Plant-based meat alternatives haven’t been immune to the heightened inflationary pressures seen across the grocery store—and especially in the meat department—in the past year. According to Chicago-based market researcher IRI, the modest 3.6% dollar sales gain that refrigerated and frozen meat alternatives tallied year over year in March came largely from inflation in frozen meat alternatives. As with conventional meat, unit and volume sales for meat alternatives were down year over year this spring.
But cost-conscious consumers may find more to like in meat alternatives, especially in the refrigerated case, as prices for traditional beef, pork and chicken products continue to trend more than 10% higher than they were a year ago. Refrigerated meat substitutes’ average price per pound was down 0.3% year over year in March, while unit prices fell 1.8% over the 12-month period. Compare that with the more than 16% jump in conventional beef prices for the same period and a 13% spike in retail chicken prices. Overall, conventional meat prices per pound still stand below prices for meat alternatives: $4.45 per pound across meat types and cuts in March, vs. $8.16 for meat alternatives. But as that gap shrinks thanks to continued inflation in conventional meat, and as consumers continue to seek quick, convenient, hassle-free dinner options—and right-size packaging that will help them cut down on food waste—refrigerated meat alternatives may present an attractive value proposition.

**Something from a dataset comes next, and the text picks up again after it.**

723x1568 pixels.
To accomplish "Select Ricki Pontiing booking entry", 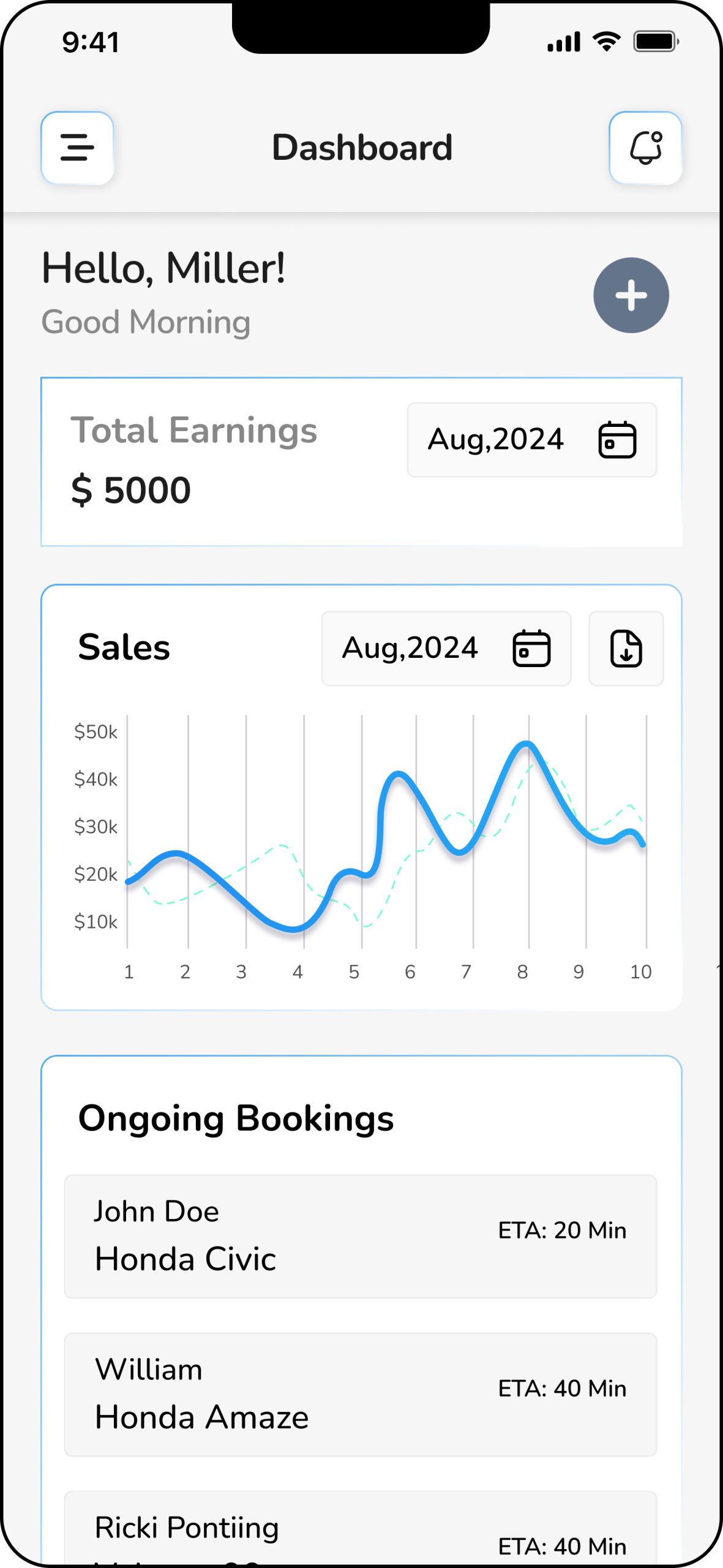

“When you look at companies like Beyond Meat and Impossible Foods … they have been very clear that they have a strategic goal of achieving price parity with conventional proteins for at least one of their products,” Jennifer Bartashus, senior analyst of food and food retail for Bloomberg Intelligence, said in an interview with WGB late last summer. “So if these companies take the opportunity to actually keep their prices steady or to even lower them, at the same time when conventional protein prices are rising, that could be a very large opportunity to bring people into buying the products and repeat-buying those products.”